Andrew alzó la voz y un chisporroteante tronar retumbó por toda la sala. Escupió la bilis tantos años enquistada, vomitando palabras, con los ojos encendidos, bigotes y barba erizados como patas de araña, tejiendo la trampa en la que enganchar a aquellos infelices. Todos y cada uno bebieron del odio y comenzaron a notar la sed insaciable de la sangre. Todos y cada uno vieron la salida de su desdicha, el final de su sufrimiento y la cercanía de la gloria, a través de la muerte y la violencia. Y una ira aletargada creció entre ellos hasta desbordarse.
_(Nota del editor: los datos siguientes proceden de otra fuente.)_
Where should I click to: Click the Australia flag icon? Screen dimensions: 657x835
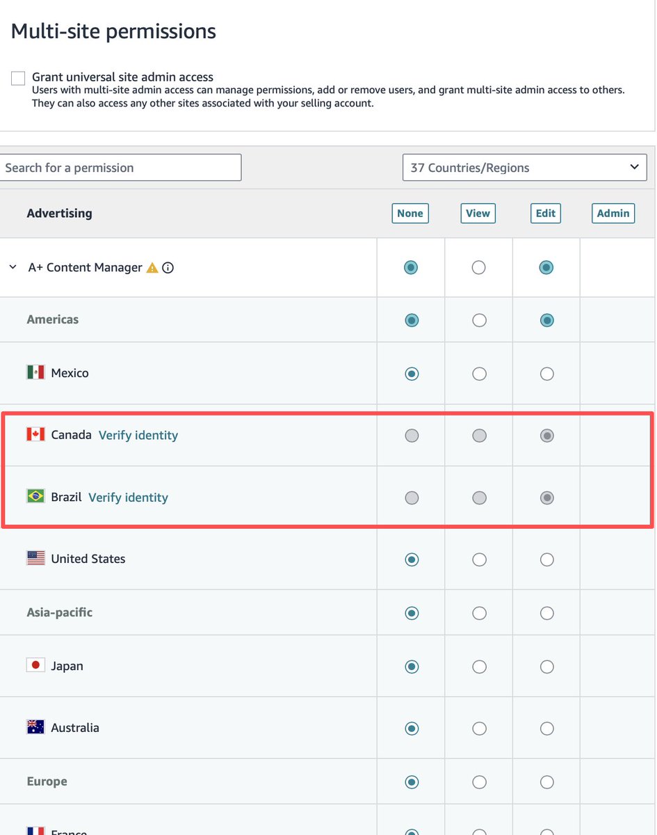35,728
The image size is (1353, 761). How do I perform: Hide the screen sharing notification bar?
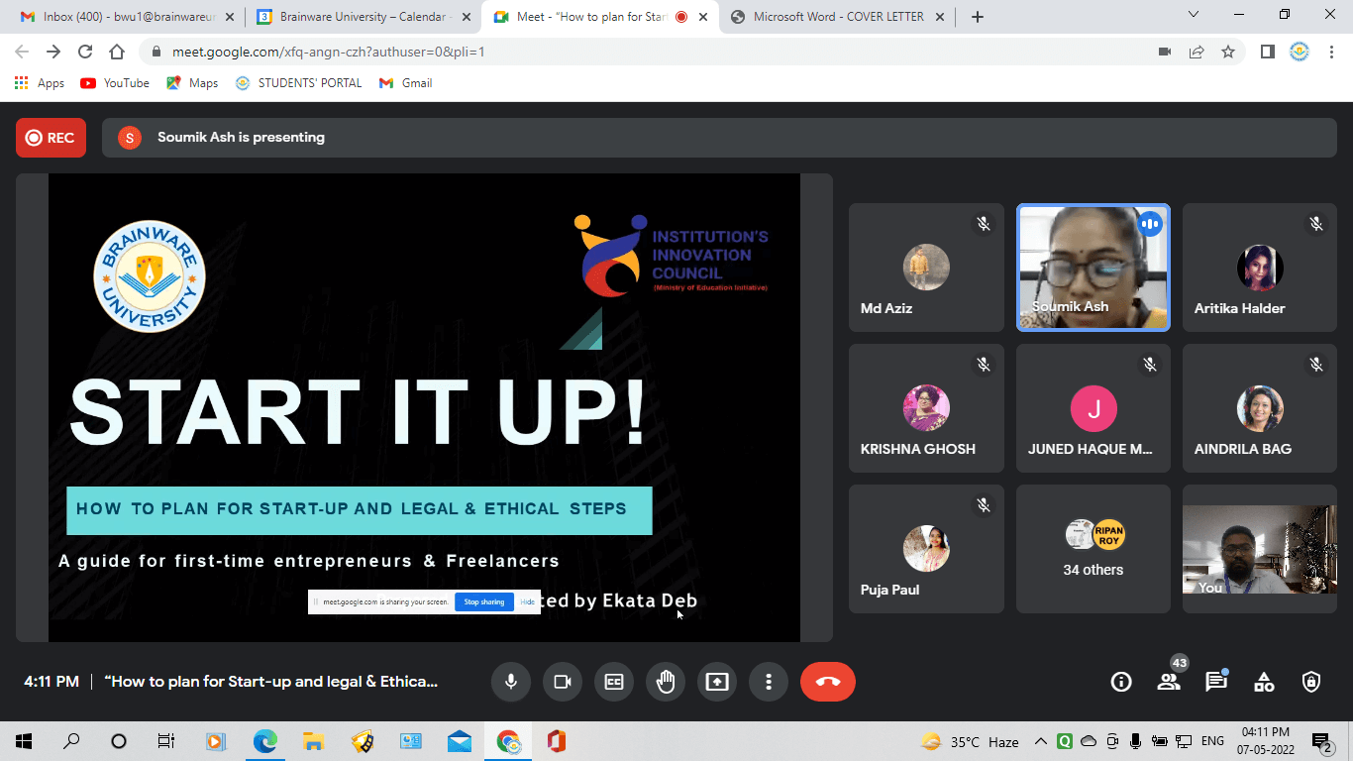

Muchos hablaron de los extraños aullidos que se escucharon aquella noche. Los gritos y alaridos que surgieron de aquella tienda y cubrieron los alrededores. Al día siguiente no había ni rastro de la feria, solo unas huellas de carro que nadie se dio prisa en seguir. Aun hoy hablan de seres enloquecidos que acabaron con la gente de las afueras, pobres diablos que tuvieron la desgracia de estar delante el día en que los desechos se convirtieron en bestias.